**Exercise requirements**
Below are records. Copy every line with "computer" in it.

**Source records**
◇ ◇ ◇ ◇ ◇

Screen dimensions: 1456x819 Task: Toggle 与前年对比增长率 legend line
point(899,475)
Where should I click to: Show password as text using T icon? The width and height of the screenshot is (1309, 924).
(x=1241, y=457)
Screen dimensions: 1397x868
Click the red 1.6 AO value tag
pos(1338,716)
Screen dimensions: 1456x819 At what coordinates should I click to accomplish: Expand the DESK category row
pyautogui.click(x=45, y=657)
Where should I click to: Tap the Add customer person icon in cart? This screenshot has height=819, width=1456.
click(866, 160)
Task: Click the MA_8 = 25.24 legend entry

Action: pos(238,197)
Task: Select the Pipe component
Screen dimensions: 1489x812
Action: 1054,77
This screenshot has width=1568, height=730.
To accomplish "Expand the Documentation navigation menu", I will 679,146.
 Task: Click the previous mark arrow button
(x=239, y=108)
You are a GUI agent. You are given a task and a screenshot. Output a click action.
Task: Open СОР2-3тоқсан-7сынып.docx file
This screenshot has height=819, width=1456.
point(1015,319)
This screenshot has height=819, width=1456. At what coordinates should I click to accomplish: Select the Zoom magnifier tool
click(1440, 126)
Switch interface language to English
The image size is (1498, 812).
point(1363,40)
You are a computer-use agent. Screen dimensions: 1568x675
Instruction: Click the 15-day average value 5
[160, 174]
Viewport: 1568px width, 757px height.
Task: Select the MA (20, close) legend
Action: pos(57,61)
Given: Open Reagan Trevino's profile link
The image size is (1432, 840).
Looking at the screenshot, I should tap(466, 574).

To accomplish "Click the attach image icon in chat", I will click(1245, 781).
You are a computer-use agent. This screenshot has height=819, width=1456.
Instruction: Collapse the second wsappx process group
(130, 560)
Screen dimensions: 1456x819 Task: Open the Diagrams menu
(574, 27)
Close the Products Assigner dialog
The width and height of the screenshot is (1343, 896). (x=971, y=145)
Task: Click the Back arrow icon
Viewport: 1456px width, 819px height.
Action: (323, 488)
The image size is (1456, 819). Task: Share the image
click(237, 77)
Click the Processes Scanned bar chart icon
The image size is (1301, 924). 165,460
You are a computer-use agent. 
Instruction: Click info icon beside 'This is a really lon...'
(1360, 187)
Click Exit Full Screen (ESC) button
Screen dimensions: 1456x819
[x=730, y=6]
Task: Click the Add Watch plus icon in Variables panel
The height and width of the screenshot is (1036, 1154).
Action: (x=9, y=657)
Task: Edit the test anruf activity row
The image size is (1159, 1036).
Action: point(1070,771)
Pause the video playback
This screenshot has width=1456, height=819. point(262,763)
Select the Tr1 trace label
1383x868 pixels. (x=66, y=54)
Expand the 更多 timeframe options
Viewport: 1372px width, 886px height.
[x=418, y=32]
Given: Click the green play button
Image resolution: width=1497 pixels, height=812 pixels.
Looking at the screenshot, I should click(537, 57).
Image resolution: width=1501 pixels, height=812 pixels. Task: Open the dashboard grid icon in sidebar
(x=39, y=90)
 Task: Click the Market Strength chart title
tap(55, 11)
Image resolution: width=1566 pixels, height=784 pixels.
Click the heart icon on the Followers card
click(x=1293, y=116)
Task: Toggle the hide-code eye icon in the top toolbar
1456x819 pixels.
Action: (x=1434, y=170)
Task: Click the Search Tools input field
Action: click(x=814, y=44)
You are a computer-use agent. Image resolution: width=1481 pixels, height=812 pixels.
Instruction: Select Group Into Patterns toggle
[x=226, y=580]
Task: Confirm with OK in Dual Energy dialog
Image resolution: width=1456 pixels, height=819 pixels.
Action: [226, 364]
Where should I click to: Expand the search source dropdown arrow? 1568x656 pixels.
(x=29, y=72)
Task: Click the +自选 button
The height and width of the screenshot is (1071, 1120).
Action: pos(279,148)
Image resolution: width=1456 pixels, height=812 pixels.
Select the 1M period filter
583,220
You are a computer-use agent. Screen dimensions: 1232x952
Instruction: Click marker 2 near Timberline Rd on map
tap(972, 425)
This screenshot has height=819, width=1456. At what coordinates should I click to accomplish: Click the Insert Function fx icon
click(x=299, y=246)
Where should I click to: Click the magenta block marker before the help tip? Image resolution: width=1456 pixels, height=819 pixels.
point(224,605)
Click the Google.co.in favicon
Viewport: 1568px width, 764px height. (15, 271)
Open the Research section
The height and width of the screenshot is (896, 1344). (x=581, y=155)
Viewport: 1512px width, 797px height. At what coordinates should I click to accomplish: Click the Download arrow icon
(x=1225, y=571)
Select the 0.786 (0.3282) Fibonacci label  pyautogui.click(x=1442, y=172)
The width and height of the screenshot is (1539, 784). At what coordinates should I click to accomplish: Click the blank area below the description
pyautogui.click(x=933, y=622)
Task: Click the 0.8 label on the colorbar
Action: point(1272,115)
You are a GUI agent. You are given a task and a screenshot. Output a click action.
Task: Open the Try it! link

◇ ◇ ◇ ◇ ◇

**Your response**
You are a computer-use agent. Screen dimensions: 1568x675
You are a computer-use agent. This screenshot has height=819, width=1456.
You are a computer-use agent. 
You are a computer-use agent. Image resolution: width=1481 pixels, height=812 pixels.
You are a computer-use agent. Screen dimensions: 1232x952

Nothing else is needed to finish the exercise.